Coursera

Ungraded Lab: Saliency

Like class activation maps, saliency maps also tells us what parts of the image the model is focusing on when making its predictions.

Let’s see how this is implemented in the following sections.

Imports

%tensorflow_version 2.x

import tensorflow as tf
import tensorflow_hub as hub
import cv2
import numpy as np
import matplotlib.pyplot as plt
Colab only includes TensorFlow 2.x; %tensorflow_version has no effect.

Build the model

For the classifier, you will use the Inception V3 model available in Tensorflow Hub. This has pre-trained weights that is able to detect 1001 classes. You can read more here.

# grab the model from Tensorflow hub and append a softmax activation
model = tf.keras.Sequential([
    hub.KerasLayer('https://tfhub.dev/google/tf2-preview/inception_v3/classification/4'),
    tf.keras.layers.Activation('softmax')
])

# build the model based on a specified batch input shape
model.build([None, 300, 300, 3])

Get a sample image

You will download a photo of a Siberian Husky that our model will classify. We left the option to download a Tabby Cat image instead if you want.

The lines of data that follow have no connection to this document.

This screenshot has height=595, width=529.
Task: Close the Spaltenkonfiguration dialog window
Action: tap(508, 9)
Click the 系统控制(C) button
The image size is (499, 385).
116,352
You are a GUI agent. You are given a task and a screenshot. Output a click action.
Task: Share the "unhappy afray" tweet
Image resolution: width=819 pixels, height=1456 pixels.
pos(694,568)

!wget -O image.jpg https://cdn.pixabay.com/photo/2018/02/27/14/11/the-pacific-ocean-3185553_960_720.jpg

# If you want to try the cat, uncomment this line
# !wget -O image.jpg https://cdn.pixabay.com/photo/2018/02/27/14/11/the-pacific-ocean-3185553_960_720.jpg
--2023-10-05 02:13:28--  https://cdn.pixabay.com/photo/2018/02/27/14/11/the-pacific-ocean-3185553_960_720.jpg
Resolving cdn.pixabay.com (cdn.pixabay.com)... 172.64.147.160, 104.18.40.96, 2606:4700:4400::6812:2860, ...
Connecting to cdn.pixabay.com (cdn.pixabay.com)|172.64.147.160|:443... connected.
HTTP request sent, awaiting response... 200 OK
Length: 212830 (208K) [binary/octet-stream]
Saving to: ‘image.jpg’

image.jpg           100%[===================>] 207.84K  --.-KB/s    in 0.02s   

2023-10-05 02:13:28 (10.8 MB/s) - ‘image.jpg’ saved [212830/212830]

Preprocess the image

The image needs to be preprocessed before being fed to the model. This is done in the following steps:

# read the image
img = cv2.imread('image.jpg')

# format it to be in the RGB colorspace
img = cv2.cvtColor(img, cv2.COLOR_BGR2RGB)

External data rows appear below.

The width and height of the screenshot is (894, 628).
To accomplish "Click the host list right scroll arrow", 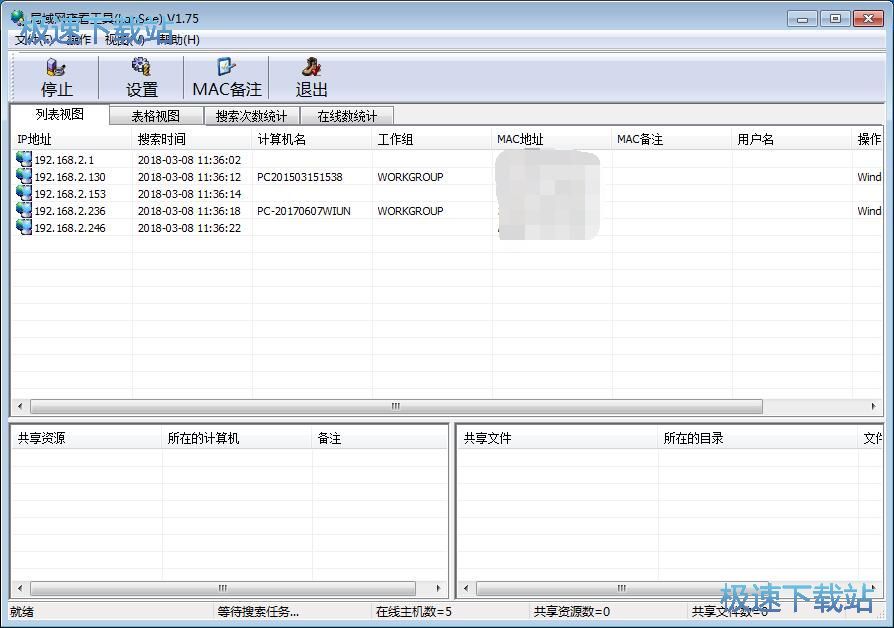I will [873, 407].
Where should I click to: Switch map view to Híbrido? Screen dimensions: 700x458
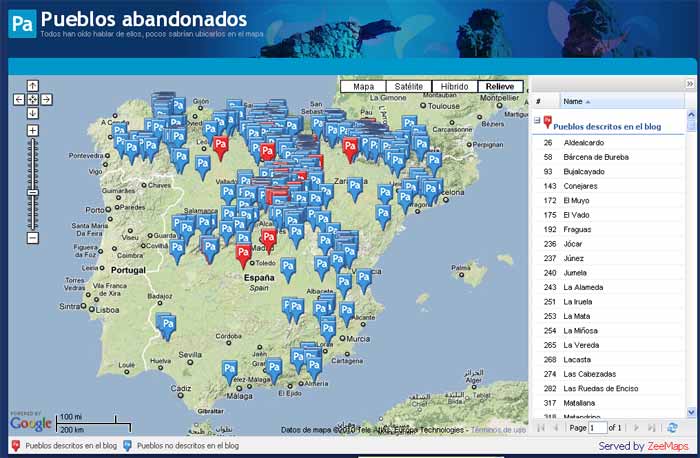tap(456, 87)
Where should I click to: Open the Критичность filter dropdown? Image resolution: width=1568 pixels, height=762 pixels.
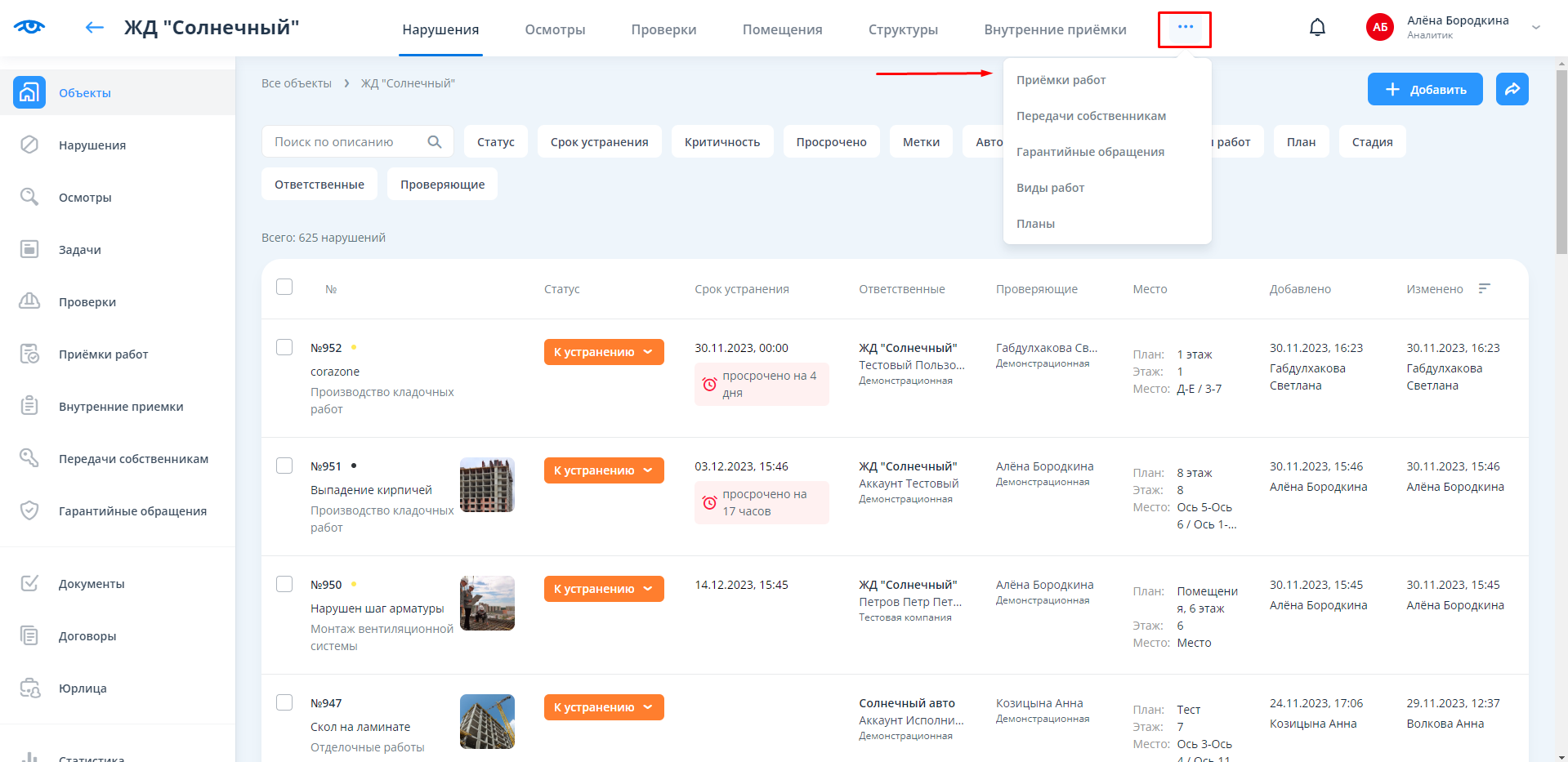tap(721, 142)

# resize to 300x300 and normalize pixel values to be in the range [0, 1]
img = cv2.resize(img, (300, 300)) / 255.0

# add a batch dimension in front
image = np.expand_dims(img, axis=0)

We can now preview our input image.

plt.figure(figsize=(8, 8))
plt.imshow(img)
plt.axis('off')
plt.show()

png

Compute Gradients

You will now get the gradients of the loss with respect to the input image pixels. This is the key step to generate the map later.

# Siberian Husky's class ID in ImageNet
class_index = 251

# If you downloaded the cat, use this line instead
#class_index = 282   # Tabby Cat in ImageNet

# number of classes in the model's training data
num_classes = 1001

# convert to one hot representation to match our softmax activation in the model definition
expected_output = tf.one_hot([class_index] * image.shape[0], num_classes)

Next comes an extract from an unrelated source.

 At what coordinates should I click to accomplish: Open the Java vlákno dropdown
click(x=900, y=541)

with tf.GradientTape() as tape:
    # cast image to float
    inputs = tf.cast(image, tf.float32)

    # watch the input pixels
    tape.watch(inputs)

    # generate the predictions
    predictions = model(inputs)

    # get the loss
    loss = tf.keras.losses.categorical_crossentropy(
        expected_output, predictions
    )

# get the gradient with respect to the inputs
gradients = tape.gradient(loss, inputs)

Visualize the results

Now that you have the gradients, you will do some postprocessing to generate the saliency maps and overlay it on the image.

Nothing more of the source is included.